Et salut à vous aussi, qui fûtes
la Mère de notre Dieu,
Le Jésus de la Noël ;
nous aimons tant le prier quand nous sommes petits.
Mais
quand nous avons grandi, avons-nous pour lui des pensées plus fortes, plus
nobles, plus généreuses ?
Quand nous avons grandi,
hélas ! nous ne savons plus lui sourire.
Noël ! Donc. Nous ne
le connaîtrons plus comme nous l'avons connu.
Mais
nous est-il demandé encore de ne plus le reconnaître pour ce qu'il a été ?

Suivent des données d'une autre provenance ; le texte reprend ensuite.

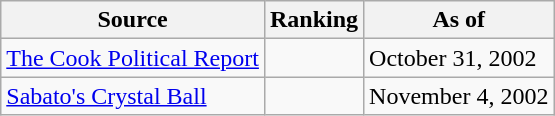
November 4, 2002 (459, 96)
Ranking (314, 20)
Sabato's Crystal Ball (133, 96)
Source (133, 20)
As of (459, 20)
October 31, 2002 (459, 58)
The Cook Political Report (133, 58)
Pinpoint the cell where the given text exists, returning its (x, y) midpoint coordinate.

De déchirer la page sur laquelle nous l'avons écrit ? Et
ce ne serait rien, mais encore, jusque dans notre cœur d'en bannir le
souvenir ?
Non ! Non ! ce
n'est pas possible qu'une Joie si vraie, une émotion si simple, et dans son
fondement si vraie encore soient effacées d'un trait de plume, parce que nous
sommes devenus des hommes ; qu'il faille sourire et hausser les épaules.
Parce que nous sommes
devenus des hommes. Mais quand avons-nous donc eu des émotions plus pures, plus
saintes dirais-je même, que celles que nous avons connues tout petits ?
Quand ? Quand avons-nous eu dans notre vie des Joies plus durables que
celles-là ?
Pour apprécier, qui est-ce
qui se trompe à vingt ans de distance, l'enfant ou l'homme ?
Aujourd'hui, nous ne
jugeons plus comme nous jugions alors.
Noël ! C'est la fête
des enfants ; mais c'est encore la fête des hommes. Ce n'est pas la même
fête cependant. Nous étions enfants, et nous trouvions l'Enfant-Jésus à notre
porte. Nous sommes des hommes, et nous ne trouvons plus l'enfant à notre porte.
Mais nous avons maintenant la force de le chercher ; et nous partons comme
les Mages, après qu'il est né.
Cette fête verse dans nos
cœurs une liqueur moins douce, mais plus forte, plus rude, et combien
réchauffante encore !
Notre Joie est celle des
Mages après avoir été celle des bergers. Notre Joie est celle des Mages avec
celle des bergers, la Joie de la Foi récompensée, de l'Espérance réalisée, de
l'Amour prouvé,
La
vraie Joie ici-bas.
VITA. — Oh ! souviens-toi, Dolat, de cette nuit de Noël, où les Mages ont
attendu le Messie. Souviens-toi, après tant de marches pénibles de cette
dernière nuit, à Jérusalem, où l'étoile s'est enfuie.
Souviens-toi, ils étaient
partis pleins de courage ; ils arrivaient pleins de fatigue ; et
soudain, à la dernière étape tout semblait leur manquer.
Surtout
l'étoile au ciel cachée.
LE
TÉMOIN. — Vita se tait ; mais elle guide le regard
méditatif de Dolat.
Noël,
c'est la marche à la lumière de ces rois qu'on ne connaît pas.
Noël, c'est cette dernière
nuit de ténèbres, pendant laquelle méditèrent les grands mystères de vie qu'un
enfant leur apportait, ces sages de la terre.
Noël,
c'est leur désir avivé, leur Foi manifestée, leur récompense donnée.
Noël !
François Rahim, in Le jeu de la vie, ou la montée vers la joie.